> [Problem description]:
Can you copy out the data exactly? Leave the images out.
----
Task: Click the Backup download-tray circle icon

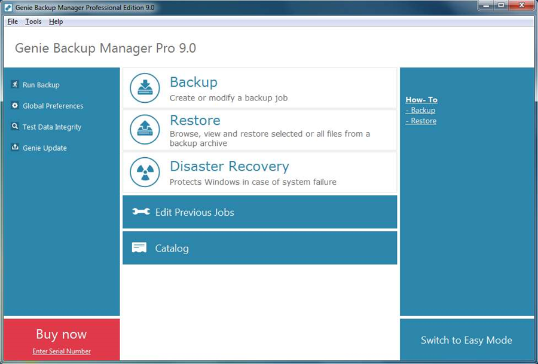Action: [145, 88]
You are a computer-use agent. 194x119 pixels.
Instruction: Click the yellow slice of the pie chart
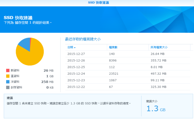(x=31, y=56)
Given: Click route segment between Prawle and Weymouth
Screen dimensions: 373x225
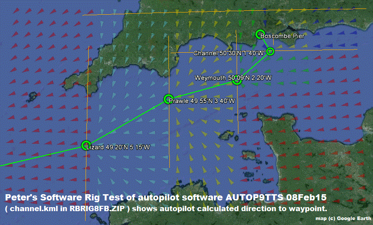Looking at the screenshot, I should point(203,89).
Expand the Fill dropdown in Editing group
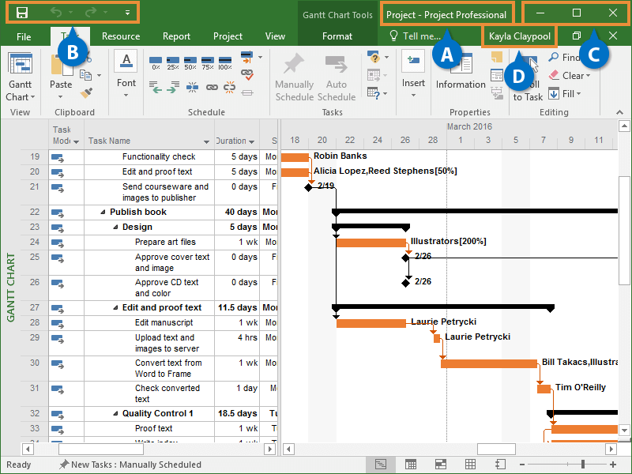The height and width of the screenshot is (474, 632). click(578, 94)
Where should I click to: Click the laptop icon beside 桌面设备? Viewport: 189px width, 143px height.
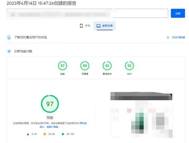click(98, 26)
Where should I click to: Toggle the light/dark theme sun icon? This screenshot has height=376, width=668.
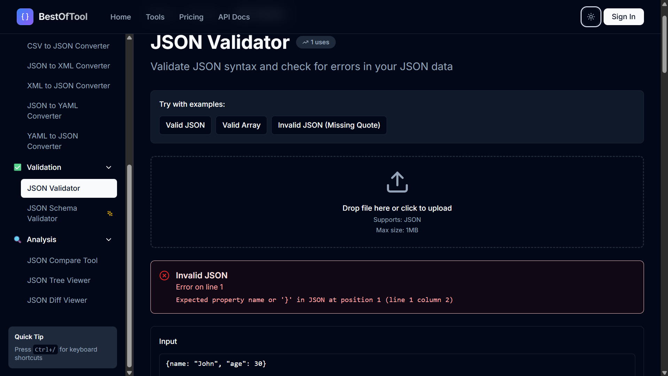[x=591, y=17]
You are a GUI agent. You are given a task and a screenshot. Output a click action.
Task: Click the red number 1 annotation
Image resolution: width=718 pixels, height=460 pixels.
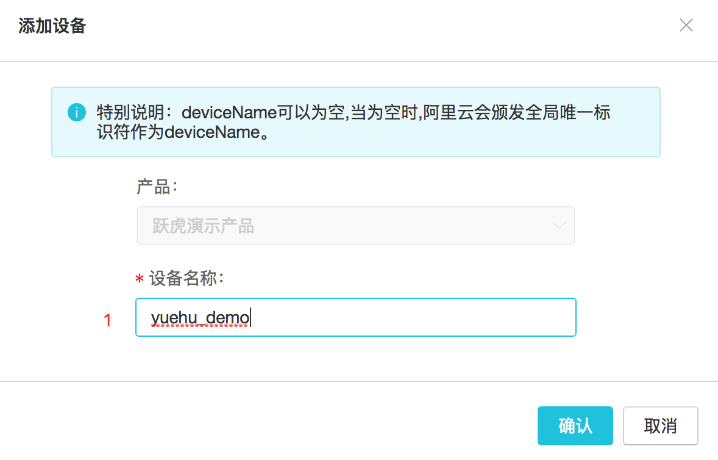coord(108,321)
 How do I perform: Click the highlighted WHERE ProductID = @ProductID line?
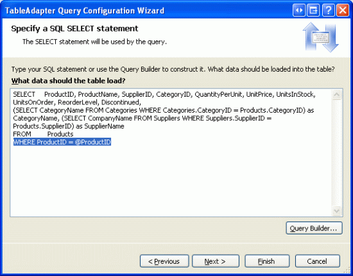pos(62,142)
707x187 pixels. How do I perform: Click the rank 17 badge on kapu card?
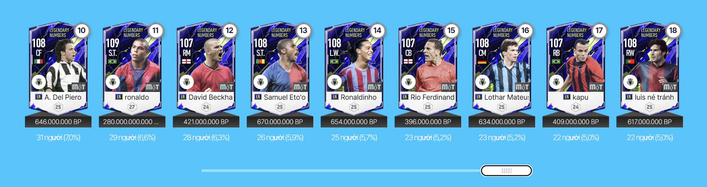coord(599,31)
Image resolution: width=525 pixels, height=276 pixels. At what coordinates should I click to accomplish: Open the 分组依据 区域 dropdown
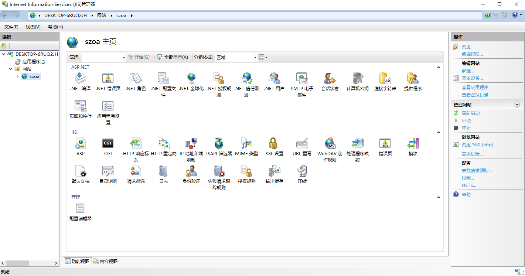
----
> [Output for this exercise]:
Task: Click the Backup download-tray circle icon

Action: [145, 88]
You are a computer-use agent. 194x119 pixels.
Instruction: Click the yellow slice of the pie chart
(x=31, y=56)
Given: Click route segment between Prawle and Weymouth
Screen dimensions: 373x225
Looking at the screenshot, I should point(203,89).
Expand the Fill dropdown in Editing group
The height and width of the screenshot is (474, 632). click(578, 94)
Where should I click to: Click the laptop icon beside 桌面设备? Viewport: 189px width, 143px height.
click(98, 26)
Where should I click to: Toggle the light/dark theme sun icon? This screenshot has height=376, width=668.
[x=591, y=17]
You are a GUI agent. You are given a task and a screenshot. Output a click action.
Task: Click the red number 1 annotation
Image resolution: width=718 pixels, height=460 pixels.
coord(108,321)
 How do I perform: Click the highlighted WHERE ProductID = @ProductID line?
pos(62,142)
707x187 pixels. How do I perform: Click the rank 17 badge on kapu card?
coord(599,31)
Image resolution: width=525 pixels, height=276 pixels. At what coordinates should I click to accomplish: Open the 分组依据 区域 dropdown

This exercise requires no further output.